Our energy, information, and transportation networks are even more complex than a Boeing 777 and have not yet reached the same level of reliability.  Electric power systems are reliable enough that we generally take them for granted until a multimillion customer, multibillion-dollar outage reminds us that this is naïve.  Other dramatic failures in power, communication, transportation, and space systems, ecological problems, and the presence of auto-immune diseases and cancer remind us that this robustness cannot be taken for granted.  Major success stories, such as the Internet, VLSI design, and the Boeing 777, have been the result of highly structured and systematic processes, with an almost obsessive attention to robustness.  These experiences are suggestive and the details are often poorly understood, but they only hint at the kind of the highly heterogeneous, nonlinear, dynamic, interconnected, integrated networks that are coming.  A robustness perspective is particularly important in this era of exploding technological complexity and the "better, cheaper, faster" world of virtual prototyping.  And any future golden age of biology is certain to depend as much on understanding systems as on understanding their components.
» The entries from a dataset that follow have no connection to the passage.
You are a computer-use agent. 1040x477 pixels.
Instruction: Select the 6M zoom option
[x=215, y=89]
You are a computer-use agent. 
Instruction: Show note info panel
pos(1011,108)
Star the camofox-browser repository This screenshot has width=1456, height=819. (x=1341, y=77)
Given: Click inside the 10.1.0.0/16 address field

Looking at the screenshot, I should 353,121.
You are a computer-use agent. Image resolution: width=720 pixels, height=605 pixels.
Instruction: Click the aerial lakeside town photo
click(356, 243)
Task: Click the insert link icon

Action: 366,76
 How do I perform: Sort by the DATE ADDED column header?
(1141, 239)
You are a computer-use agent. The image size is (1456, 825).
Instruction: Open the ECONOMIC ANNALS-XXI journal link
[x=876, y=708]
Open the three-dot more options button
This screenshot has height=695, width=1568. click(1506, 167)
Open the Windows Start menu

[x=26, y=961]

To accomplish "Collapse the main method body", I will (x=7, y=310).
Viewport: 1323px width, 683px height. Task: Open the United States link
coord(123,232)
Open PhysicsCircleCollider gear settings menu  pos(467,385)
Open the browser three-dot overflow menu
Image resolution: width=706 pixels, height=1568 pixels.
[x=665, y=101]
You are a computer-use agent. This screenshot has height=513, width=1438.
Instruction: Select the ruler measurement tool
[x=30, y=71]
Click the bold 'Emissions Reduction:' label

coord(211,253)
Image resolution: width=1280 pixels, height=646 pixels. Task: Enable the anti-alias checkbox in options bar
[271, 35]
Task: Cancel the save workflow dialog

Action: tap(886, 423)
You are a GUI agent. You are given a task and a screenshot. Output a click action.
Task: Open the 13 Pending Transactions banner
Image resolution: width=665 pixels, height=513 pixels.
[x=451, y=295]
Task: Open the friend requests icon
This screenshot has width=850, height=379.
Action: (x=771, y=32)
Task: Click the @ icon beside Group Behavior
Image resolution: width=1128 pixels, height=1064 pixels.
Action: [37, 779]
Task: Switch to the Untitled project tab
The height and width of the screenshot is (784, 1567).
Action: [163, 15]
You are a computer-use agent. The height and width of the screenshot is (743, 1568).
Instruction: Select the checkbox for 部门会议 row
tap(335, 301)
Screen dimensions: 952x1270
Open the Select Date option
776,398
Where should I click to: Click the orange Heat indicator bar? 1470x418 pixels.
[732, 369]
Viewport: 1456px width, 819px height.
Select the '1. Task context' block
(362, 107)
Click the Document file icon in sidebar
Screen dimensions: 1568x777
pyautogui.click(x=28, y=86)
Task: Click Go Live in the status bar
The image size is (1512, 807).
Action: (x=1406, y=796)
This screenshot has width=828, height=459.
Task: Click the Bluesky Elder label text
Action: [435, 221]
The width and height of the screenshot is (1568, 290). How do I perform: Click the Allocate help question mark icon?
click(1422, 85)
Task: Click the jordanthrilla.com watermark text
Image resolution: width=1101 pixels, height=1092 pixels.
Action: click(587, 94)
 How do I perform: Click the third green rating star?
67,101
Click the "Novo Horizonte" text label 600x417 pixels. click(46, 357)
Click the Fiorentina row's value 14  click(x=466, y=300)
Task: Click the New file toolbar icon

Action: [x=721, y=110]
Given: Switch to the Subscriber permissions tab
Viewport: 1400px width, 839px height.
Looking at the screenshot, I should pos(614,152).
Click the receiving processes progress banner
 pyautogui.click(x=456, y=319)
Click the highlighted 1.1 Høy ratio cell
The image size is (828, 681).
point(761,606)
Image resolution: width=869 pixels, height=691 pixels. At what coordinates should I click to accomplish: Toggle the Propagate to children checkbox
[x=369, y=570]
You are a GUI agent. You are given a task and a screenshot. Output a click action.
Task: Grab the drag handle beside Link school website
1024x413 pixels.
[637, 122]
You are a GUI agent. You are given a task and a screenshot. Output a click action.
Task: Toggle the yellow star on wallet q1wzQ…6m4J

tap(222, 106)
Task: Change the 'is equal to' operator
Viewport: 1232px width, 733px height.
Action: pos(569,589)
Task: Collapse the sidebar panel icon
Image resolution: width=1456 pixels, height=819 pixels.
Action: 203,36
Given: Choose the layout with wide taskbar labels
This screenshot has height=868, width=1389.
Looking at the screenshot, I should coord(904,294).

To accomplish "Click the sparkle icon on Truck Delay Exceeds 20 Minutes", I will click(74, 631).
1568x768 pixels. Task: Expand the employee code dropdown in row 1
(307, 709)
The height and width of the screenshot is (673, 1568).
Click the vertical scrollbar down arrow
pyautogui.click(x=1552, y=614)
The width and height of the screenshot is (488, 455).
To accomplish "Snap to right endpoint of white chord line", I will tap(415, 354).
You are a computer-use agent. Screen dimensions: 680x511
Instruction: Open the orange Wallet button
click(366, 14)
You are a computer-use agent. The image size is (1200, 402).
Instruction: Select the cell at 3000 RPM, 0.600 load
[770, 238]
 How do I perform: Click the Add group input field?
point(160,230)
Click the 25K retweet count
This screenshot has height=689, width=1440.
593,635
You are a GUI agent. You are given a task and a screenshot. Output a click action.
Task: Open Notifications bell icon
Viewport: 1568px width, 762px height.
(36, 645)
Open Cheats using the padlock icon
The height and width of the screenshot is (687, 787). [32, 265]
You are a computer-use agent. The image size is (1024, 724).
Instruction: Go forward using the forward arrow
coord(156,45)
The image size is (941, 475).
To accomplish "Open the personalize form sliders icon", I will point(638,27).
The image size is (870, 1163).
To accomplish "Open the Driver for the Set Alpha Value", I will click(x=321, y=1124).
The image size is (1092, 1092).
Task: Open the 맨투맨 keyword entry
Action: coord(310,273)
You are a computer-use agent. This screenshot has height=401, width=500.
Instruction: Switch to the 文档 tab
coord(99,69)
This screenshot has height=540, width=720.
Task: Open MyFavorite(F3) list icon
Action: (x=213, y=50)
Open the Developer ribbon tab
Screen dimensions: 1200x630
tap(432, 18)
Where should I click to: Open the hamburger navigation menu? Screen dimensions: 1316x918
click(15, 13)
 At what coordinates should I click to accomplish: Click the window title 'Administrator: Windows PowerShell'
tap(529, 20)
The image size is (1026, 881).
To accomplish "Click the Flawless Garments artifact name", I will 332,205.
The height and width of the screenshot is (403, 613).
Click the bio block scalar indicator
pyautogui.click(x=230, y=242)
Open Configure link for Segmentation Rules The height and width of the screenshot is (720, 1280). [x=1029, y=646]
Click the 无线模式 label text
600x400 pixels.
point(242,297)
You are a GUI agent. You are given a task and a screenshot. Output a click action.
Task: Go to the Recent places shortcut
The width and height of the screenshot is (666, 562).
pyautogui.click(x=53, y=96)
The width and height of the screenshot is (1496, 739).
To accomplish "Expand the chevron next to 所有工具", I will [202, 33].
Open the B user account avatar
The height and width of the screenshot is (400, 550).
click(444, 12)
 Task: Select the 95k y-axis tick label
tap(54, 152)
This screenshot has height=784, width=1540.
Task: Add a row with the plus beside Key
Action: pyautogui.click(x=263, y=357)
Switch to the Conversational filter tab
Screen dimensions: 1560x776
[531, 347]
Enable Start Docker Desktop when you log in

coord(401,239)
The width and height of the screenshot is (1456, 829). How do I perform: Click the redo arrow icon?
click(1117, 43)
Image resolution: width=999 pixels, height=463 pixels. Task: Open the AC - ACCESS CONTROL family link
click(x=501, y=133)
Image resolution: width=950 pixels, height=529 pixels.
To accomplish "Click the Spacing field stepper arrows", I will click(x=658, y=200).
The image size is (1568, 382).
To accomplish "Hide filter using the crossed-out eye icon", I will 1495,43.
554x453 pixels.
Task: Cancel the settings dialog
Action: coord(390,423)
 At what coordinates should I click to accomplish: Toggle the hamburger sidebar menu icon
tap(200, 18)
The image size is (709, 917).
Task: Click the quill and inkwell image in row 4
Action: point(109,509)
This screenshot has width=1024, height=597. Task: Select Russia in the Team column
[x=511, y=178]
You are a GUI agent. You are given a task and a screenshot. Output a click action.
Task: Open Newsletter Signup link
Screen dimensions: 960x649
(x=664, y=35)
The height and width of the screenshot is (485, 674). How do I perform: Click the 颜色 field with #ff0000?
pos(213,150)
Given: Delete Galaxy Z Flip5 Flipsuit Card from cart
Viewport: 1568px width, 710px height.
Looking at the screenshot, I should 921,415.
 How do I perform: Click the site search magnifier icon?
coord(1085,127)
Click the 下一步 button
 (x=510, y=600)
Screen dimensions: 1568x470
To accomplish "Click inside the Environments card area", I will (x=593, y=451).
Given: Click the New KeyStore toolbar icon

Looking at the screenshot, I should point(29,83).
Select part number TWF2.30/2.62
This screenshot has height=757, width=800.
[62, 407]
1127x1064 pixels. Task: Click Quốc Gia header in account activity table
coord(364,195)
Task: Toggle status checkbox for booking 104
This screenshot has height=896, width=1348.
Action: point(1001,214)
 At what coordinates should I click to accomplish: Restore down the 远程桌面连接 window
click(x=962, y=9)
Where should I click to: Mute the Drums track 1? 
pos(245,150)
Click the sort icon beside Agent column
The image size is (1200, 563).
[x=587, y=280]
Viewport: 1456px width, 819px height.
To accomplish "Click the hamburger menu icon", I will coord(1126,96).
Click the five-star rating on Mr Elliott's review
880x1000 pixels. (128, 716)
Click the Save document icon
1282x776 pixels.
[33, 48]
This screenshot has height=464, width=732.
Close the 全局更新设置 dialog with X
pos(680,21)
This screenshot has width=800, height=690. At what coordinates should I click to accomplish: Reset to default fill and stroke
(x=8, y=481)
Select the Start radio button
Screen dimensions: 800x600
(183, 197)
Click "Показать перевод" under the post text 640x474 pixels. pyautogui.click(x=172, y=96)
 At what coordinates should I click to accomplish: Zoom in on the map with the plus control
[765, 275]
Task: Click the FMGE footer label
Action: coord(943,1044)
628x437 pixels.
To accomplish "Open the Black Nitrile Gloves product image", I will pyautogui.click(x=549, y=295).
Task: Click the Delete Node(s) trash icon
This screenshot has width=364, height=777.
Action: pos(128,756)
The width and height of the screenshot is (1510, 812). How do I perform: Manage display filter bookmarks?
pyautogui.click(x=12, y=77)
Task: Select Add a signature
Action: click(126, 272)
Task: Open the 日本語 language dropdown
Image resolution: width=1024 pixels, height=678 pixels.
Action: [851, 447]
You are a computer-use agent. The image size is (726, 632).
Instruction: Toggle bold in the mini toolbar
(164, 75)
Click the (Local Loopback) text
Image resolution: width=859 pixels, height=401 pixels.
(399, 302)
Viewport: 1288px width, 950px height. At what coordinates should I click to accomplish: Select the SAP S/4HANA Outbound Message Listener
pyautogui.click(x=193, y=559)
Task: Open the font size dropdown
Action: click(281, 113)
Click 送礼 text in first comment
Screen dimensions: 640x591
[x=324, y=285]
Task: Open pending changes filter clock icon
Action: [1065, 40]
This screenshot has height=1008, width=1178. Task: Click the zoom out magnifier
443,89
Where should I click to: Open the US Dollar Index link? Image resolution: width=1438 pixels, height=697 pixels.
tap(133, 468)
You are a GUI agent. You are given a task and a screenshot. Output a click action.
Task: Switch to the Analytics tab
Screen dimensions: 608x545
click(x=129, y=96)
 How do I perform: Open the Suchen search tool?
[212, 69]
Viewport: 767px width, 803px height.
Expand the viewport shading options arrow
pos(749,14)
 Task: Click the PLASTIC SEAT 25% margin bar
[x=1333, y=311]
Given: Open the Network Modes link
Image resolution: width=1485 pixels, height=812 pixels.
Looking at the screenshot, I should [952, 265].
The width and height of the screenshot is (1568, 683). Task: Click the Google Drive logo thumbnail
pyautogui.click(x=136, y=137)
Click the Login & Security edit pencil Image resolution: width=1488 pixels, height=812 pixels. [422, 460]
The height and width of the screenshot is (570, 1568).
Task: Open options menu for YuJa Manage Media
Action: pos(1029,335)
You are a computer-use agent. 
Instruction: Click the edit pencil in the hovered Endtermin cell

The highly differential robustness of both biological and engineering systems is not accidental, but is one example of an inherent property of interconnected complex systems.  By differential robustness we mean that insensitivity to certain uncertainties, hopefully the most likely, is obtained at the expense of increased sensitivity to other uncertainties, hopefully unlikely.  Thus designers of modern high performance systems must accept hypersensitivity to the extremely unlikely in return for insensitivity to common uncertainties, and this tradeoff drives the introduction of increasing complexity.  Although the subject is in its infancy, there are even conservation laws associated with robustness and uncertainty management in complex systems that are becoming more important than more familiar limitations due to conservation of mass and energy, speed of light, quanta, entropy, information, and computation. Indeed, many complex systems concepts implicitly assume the equivalent of a perpetual motion machine, but now with respect to robustness and information, rather than energy.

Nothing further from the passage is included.